Surely there must be some degree of cost-benefit analysis involved when you look at the, thankfully, far lower level of deaths and serious hospitalisations we now have, but there's still pretty severe restrictions that people and their well-being and the economy operate under. When people think about whether they're going to interact, the chance of getting the virus is generally very low, yet the cost of not having those interactions—socially as well as economically—can still be high, and I'm not clear how you're determining what is eased and what is not. And you talk about headroom, but that ambition of the lowest possible level doesn't give a quantitative standard against which you can make judgements.

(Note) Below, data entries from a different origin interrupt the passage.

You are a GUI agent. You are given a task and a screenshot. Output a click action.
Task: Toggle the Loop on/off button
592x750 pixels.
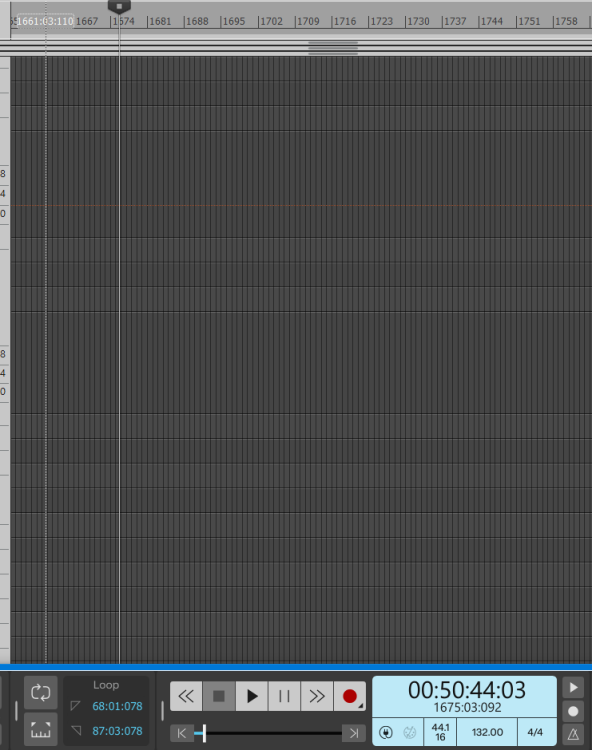point(41,693)
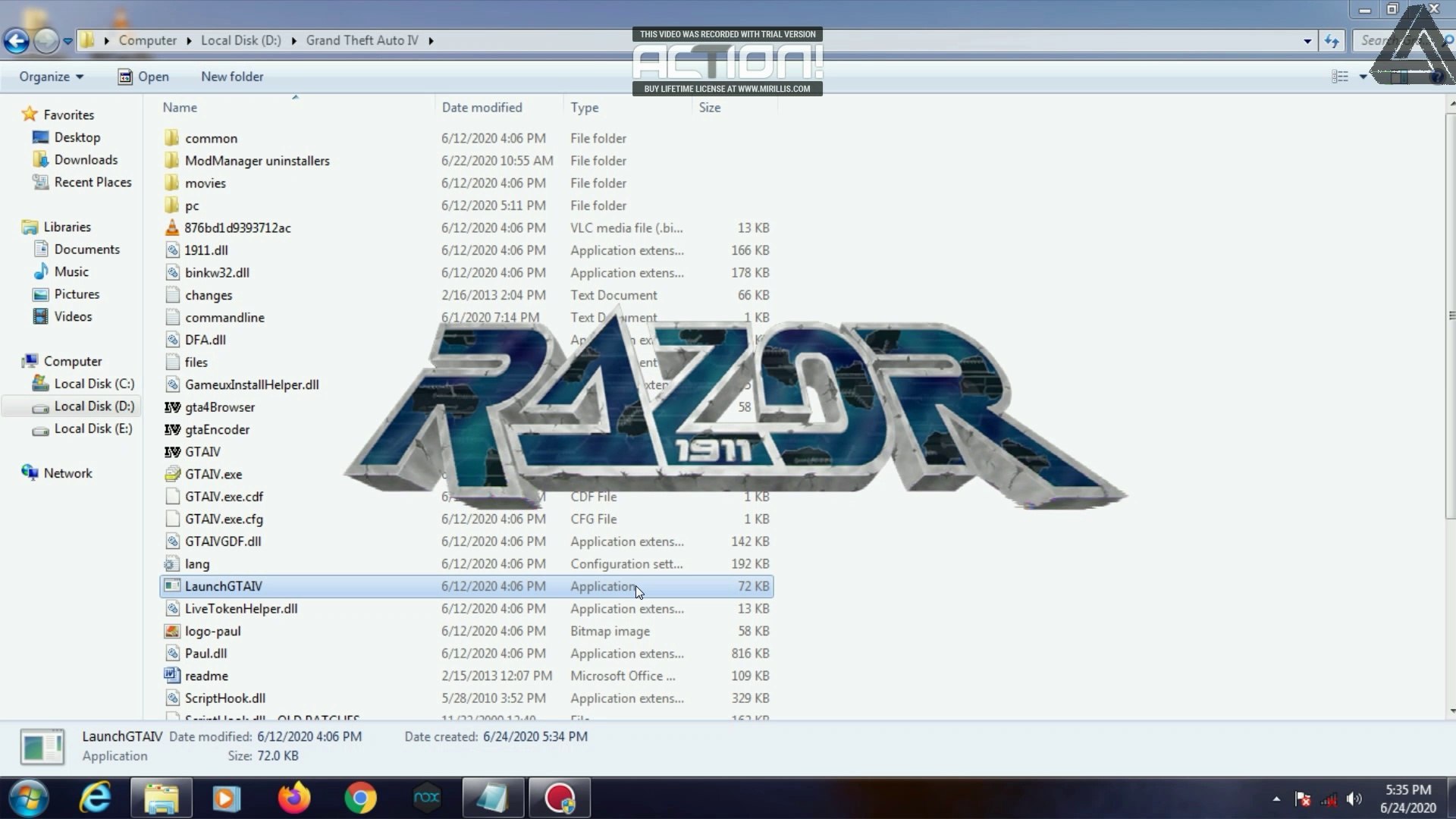This screenshot has height=819, width=1456.
Task: Select the VLC media file 876bd1d9393712ac
Action: (237, 228)
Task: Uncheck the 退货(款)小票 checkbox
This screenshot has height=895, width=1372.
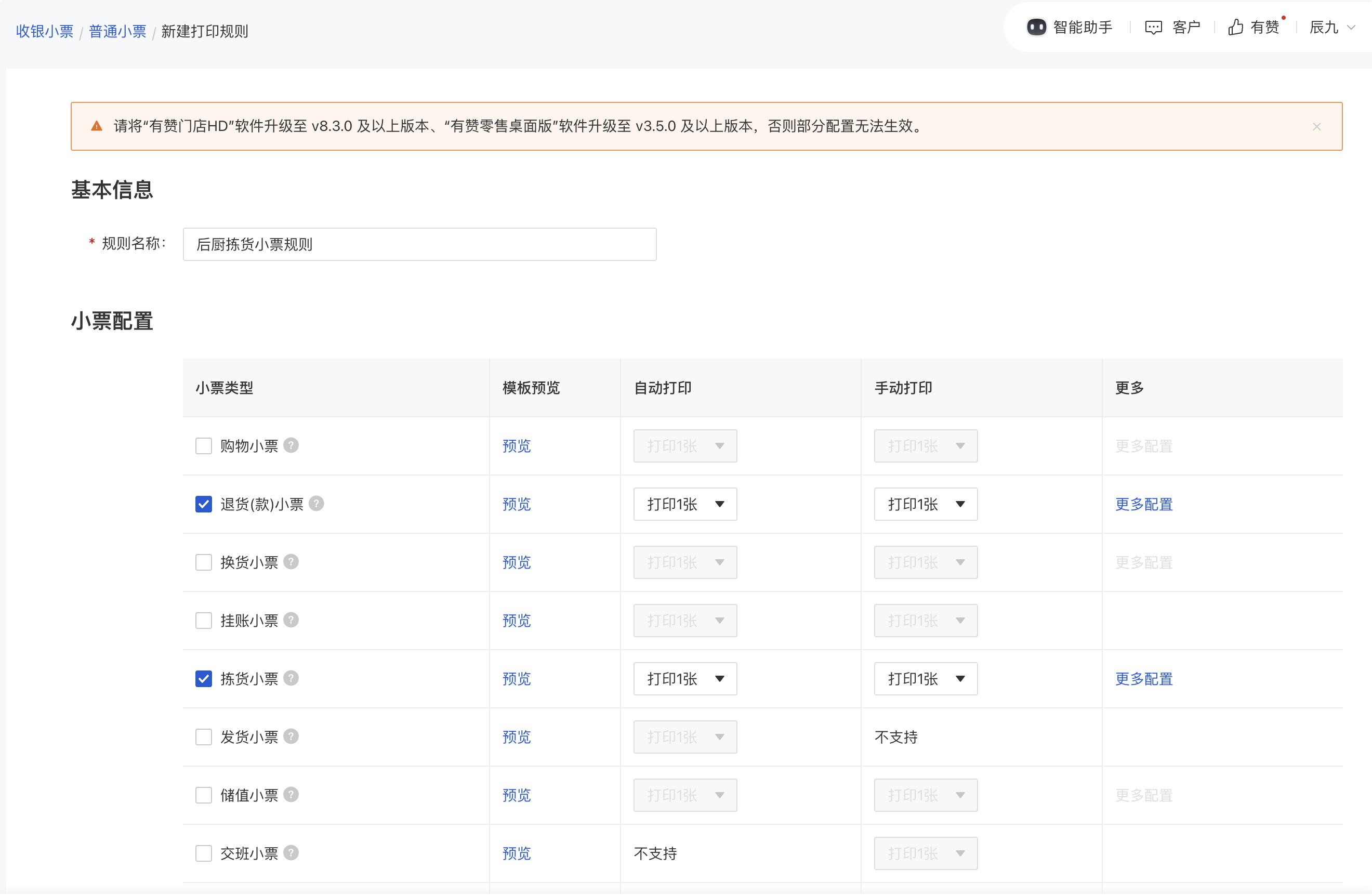Action: (x=204, y=504)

We also still have a huge amount of detail and complexity and micromanagement of what people should or shouldn't do, and whether it's in law and whether it's in regulations, and a bit different in Wales than in England, and when you complain about people not following the precise instructions, many people find it very difficult to keep up with what they are. If they perceive the risk is very low, yet the cost to them of not doing something or not having an interaction—then many people will do that. Do you not understand that?

We had £59 million for the arts. You mentioned that that was passed on, yet only £53 million of that has been distributed in Wales. What are you doing with the other £6 million?

One area that I've had complaints in my constituency—the David Broome equestrian centre in Chepstow is saying that competitors across the border, they're fine, but because of the law and what you're doing in Wales, they can't have show-jumping events, and the 30 limit on anything outdoors, even if people aren't very connected, applies. Is there anything that you could do to assist them? My colleague David Rowlands wrote to you 10 days ago, but has not yet heard back.

Finally, I think people's confidence and assessment of risk matters at least as much as what the law or the precise guidance is. Can you be clear to people: do you want people to go back to work when they can, or are you still saying people must stay home when they can? We have only around a third of office workers back at work. That compares to about three quarters in most European countries. Aren't we going to see absolute economic devastation while that remains the case?